* **Request**:
Copy out the data between the lines holding "Image resolution: width=548" and "chevron-down-icon is located", inclusive, with nothing changed.

* **Material to process**:
___

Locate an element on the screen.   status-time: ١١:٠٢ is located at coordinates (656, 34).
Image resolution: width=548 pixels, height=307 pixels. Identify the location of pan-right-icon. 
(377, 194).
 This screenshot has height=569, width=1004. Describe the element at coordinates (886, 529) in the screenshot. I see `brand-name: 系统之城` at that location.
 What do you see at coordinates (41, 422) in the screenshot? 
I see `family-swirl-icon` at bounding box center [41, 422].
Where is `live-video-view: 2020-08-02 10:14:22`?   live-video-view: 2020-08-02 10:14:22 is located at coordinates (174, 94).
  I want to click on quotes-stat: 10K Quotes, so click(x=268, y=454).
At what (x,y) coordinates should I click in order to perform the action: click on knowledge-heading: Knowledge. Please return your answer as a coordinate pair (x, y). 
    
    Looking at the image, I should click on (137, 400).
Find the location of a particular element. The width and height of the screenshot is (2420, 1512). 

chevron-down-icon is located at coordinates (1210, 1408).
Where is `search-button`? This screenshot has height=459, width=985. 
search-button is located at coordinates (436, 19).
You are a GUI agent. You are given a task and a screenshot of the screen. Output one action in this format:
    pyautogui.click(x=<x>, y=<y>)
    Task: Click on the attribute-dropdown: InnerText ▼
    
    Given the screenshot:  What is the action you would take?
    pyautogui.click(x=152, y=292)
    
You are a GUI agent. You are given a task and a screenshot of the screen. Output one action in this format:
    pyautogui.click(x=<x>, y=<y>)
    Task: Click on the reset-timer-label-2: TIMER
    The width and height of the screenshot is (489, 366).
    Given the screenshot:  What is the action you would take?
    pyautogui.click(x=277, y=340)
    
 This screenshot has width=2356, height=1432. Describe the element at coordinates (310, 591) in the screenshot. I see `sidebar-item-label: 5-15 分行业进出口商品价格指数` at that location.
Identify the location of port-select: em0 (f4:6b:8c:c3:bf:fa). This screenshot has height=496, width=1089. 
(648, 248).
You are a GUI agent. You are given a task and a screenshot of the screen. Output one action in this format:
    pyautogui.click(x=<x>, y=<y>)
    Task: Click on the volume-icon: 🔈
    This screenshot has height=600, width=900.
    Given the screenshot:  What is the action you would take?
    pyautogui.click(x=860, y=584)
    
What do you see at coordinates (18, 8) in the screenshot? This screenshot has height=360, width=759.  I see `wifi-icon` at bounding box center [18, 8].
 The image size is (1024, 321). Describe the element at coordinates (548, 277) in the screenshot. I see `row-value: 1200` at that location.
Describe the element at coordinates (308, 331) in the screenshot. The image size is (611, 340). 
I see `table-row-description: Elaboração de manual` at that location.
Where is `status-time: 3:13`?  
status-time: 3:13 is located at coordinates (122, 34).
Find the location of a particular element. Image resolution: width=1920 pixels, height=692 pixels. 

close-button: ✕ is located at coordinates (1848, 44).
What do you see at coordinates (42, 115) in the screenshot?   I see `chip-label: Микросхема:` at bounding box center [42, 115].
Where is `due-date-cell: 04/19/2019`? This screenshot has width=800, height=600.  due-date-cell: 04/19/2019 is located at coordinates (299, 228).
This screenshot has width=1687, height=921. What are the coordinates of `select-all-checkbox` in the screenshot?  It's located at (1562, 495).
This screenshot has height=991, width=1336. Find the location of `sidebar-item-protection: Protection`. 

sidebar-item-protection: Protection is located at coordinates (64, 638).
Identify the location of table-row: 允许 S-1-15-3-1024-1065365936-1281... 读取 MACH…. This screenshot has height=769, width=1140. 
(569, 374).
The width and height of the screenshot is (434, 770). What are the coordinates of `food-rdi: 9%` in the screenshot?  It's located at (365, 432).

___

* **Task answer**:
Image resolution: width=548 pixels, height=307 pixels. Identify the location of pan-right-icon. 
(377, 194).
 This screenshot has height=569, width=1004. Describe the element at coordinates (886, 529) in the screenshot. I see `brand-name: 系统之城` at that location.
 What do you see at coordinates (41, 422) in the screenshot? 
I see `family-swirl-icon` at bounding box center [41, 422].
Where is `live-video-view: 2020-08-02 10:14:22`?   live-video-view: 2020-08-02 10:14:22 is located at coordinates (174, 94).
  I want to click on quotes-stat: 10K Quotes, so click(x=268, y=454).
At what (x,y) coordinates should I click in order to perform the action: click on knowledge-heading: Knowledge. Please return your answer as a coordinate pair (x, y). 
    
    Looking at the image, I should click on (137, 400).
Find the location of a particular element. The width and height of the screenshot is (2420, 1512). 

chevron-down-icon is located at coordinates (1210, 1408).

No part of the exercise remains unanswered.